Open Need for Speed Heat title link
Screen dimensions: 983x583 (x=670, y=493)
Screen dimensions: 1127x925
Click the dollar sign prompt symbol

◇ ◇ ◇ ◇ ◇

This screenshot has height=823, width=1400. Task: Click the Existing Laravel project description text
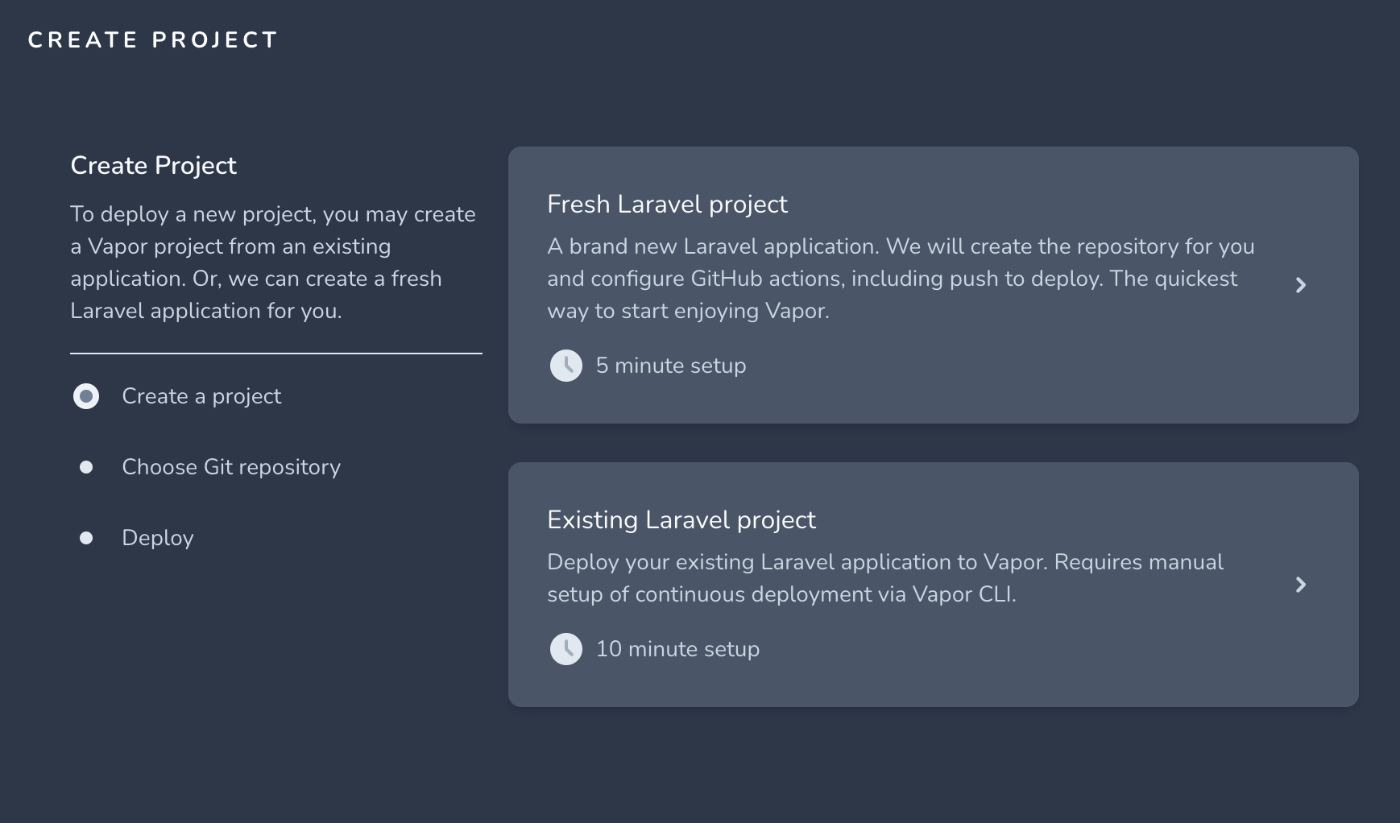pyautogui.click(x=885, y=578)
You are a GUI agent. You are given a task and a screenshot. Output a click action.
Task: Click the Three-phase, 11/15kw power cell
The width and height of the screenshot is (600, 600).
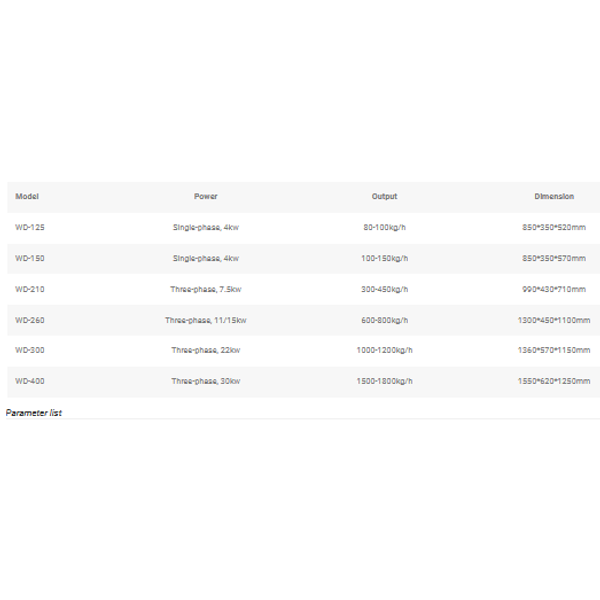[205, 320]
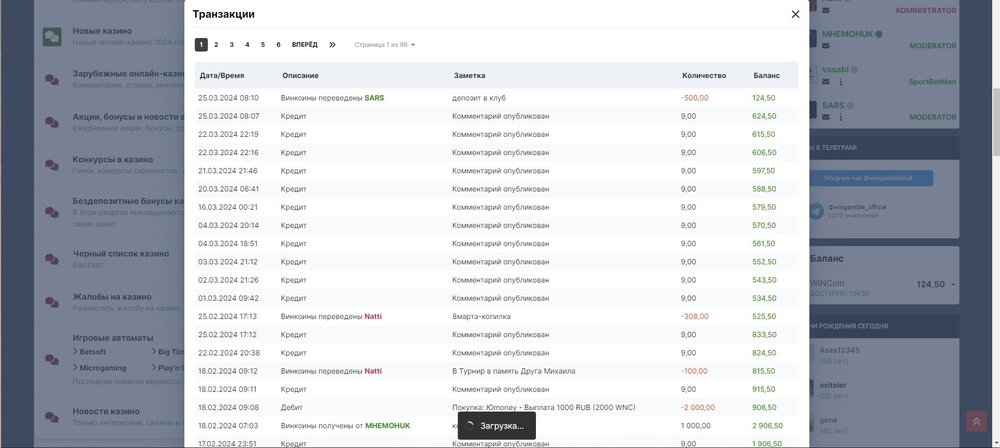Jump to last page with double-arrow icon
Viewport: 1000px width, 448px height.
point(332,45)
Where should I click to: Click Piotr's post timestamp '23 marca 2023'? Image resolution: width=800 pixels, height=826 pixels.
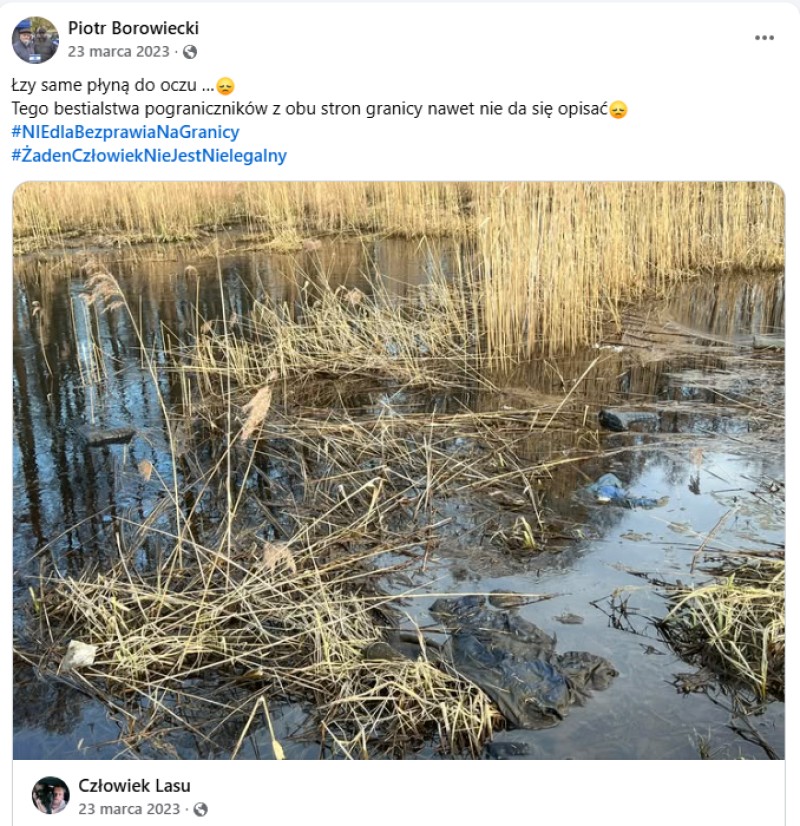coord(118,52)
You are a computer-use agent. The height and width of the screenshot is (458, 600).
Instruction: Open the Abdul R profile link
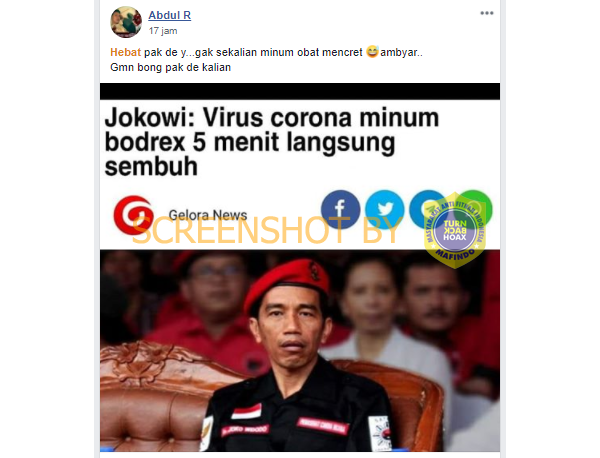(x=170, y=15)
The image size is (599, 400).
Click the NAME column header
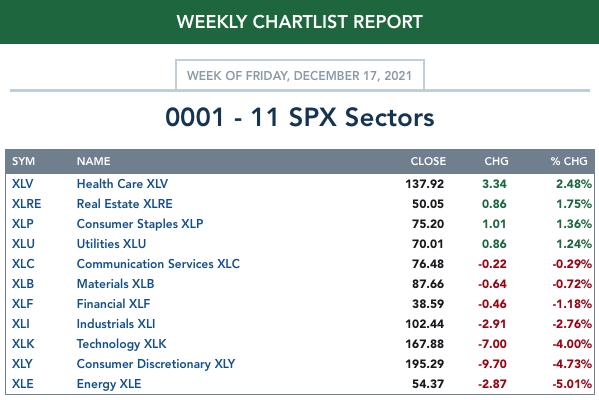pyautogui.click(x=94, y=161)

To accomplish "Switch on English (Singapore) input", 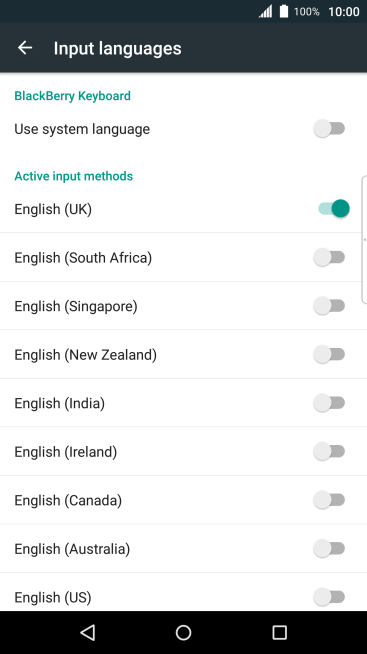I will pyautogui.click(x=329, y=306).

◇ ◇ ◇ ◇ ◇

Task instructions: Please show, exactly as written, every line above that contains the word "agent".

Solution below:
You are a GUI agent. You are given a task and a screenshot. Output a click action.
You are a computer-use agent. The height and width of the screenshot is (458, 600).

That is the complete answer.